Pero el poder político no se obtiene en una oposición, como tampoco el económico, según han demostrado Bill Gates o Amancio Ortega. Recientemente hemos perdido a una buena presidenta de la Comunidad de Madrid y a una excelente ministra de Sanidad, de militancia ideológica contrapuesta, como consecuencia de escándalos mediáticos relacionados con su parvedad académica, no con sus deméritos en el Gobierno. La comunidad universitaria se siente atacada y parece incapaz de hacer una autocrítica que le permita exigir a la autoridad reformas estructurales para impedir el clientelismo descarado del que la sociedad ha sido testigo. Mientras, políticos y legisladores agotan las horas y la paciencia ajena en peleas que nada tienen que ver con la resolución de los problemas que nos acucian. Por último, tenemos que asistir a una batalla campal entre el poder y los medios que pone de los nervios a ministros y periodistas. Cosas como esta ya las hemos visto en la Casa Blanca de Trump, aunque él no ha tenido que defender la autoría de ninguna tesis porque nunca pretendió escribirla.

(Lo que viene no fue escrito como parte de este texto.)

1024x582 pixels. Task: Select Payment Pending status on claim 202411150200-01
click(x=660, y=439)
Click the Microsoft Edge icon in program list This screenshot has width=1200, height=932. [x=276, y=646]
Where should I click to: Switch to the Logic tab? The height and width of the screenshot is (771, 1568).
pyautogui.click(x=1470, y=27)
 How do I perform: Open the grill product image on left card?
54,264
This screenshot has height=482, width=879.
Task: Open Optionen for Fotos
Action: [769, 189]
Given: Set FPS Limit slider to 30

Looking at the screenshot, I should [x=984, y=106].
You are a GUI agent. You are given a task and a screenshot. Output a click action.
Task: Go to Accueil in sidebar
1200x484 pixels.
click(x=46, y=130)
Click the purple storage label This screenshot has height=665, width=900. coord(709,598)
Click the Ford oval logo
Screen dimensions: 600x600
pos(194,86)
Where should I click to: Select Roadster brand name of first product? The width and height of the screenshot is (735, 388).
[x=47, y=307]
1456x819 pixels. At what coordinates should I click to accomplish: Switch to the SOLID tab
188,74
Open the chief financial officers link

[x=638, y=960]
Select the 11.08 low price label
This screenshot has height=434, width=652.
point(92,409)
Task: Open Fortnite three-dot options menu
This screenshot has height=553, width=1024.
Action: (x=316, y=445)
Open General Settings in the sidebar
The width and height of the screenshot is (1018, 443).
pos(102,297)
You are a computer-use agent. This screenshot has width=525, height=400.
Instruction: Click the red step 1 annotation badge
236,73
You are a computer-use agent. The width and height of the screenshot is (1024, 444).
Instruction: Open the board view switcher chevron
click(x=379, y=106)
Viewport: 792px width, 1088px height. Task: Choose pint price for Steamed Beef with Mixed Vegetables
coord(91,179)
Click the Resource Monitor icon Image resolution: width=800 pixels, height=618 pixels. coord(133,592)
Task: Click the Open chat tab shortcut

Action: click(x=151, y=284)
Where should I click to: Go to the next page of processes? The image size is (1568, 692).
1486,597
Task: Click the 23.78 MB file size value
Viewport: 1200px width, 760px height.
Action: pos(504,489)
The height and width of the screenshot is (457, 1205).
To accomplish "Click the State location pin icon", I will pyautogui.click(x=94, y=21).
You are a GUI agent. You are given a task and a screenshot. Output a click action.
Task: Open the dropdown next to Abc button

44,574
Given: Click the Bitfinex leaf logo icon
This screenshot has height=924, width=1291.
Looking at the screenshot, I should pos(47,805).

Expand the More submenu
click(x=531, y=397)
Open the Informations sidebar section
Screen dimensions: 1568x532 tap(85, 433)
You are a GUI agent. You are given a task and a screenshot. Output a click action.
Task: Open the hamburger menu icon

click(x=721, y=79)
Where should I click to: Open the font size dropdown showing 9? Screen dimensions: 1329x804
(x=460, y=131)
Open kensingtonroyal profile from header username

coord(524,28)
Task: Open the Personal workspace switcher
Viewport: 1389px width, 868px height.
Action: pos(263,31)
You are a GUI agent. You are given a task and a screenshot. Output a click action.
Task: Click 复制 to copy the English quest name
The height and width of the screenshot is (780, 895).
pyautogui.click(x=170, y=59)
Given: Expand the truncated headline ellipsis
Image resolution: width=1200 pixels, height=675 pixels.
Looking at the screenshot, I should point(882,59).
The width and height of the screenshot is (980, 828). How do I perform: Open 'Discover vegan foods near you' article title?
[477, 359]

En Master and Commander, una de las grandes películas que Hollywood ha producido en su historia, el capitán del Surprise, navío británico cañoneado por el buque insignia de la Armada francesa, persigue a este por los siete mares hasta darle caza y destruirle. El capitán Jack Brown tiene que enfrentarse en la aventura no solo con su enemigo, sino también con su médico de a bordo, preocupado por los efectos perversos del arte de la guerra. Un master inglés, amén de un título universitario, es un conquistador, y un commander, el que manda en el barco. Mandar es tarea del jefe de Gobierno, pero si quiere tener éxito tiene que conquistar a la opinión pública. Alguien del equipo del presidente debería advertirle sobre los destrozos que el poder causa en quien lo ejerce, y la necesidad de la templanza en circunstancias como esta. En la nave de España se ha abierto un boquete descomunal que amenaza con hacerla zozobrar. Los partidos políticos que alumbraron el sistema constitucional vigente, hoy amenazado, tienen ante sí la urgente tarea de defenderlo contra las insidias y conspiraciones que se organizan contra él. Pueden seguir discutiendo sobre si sus líderes merecían un suspenso o un sobresaliente cum laude en sus ensueños juveniles, si fueron los primeros de la clase o unos enchufados por sus familias o sus jefes de agrupación, pero mejor sería percibir los daños colaterales de su gestión y tratar de atajarlos recurriendo cuanto antes al veredicto de las urnas. Por lo demás, si están dispuestos incluso al plagio para superar las insuficiencias que lucen en sus empleos, mejor copien a Cervantes que el Boletín Oficial del Estado.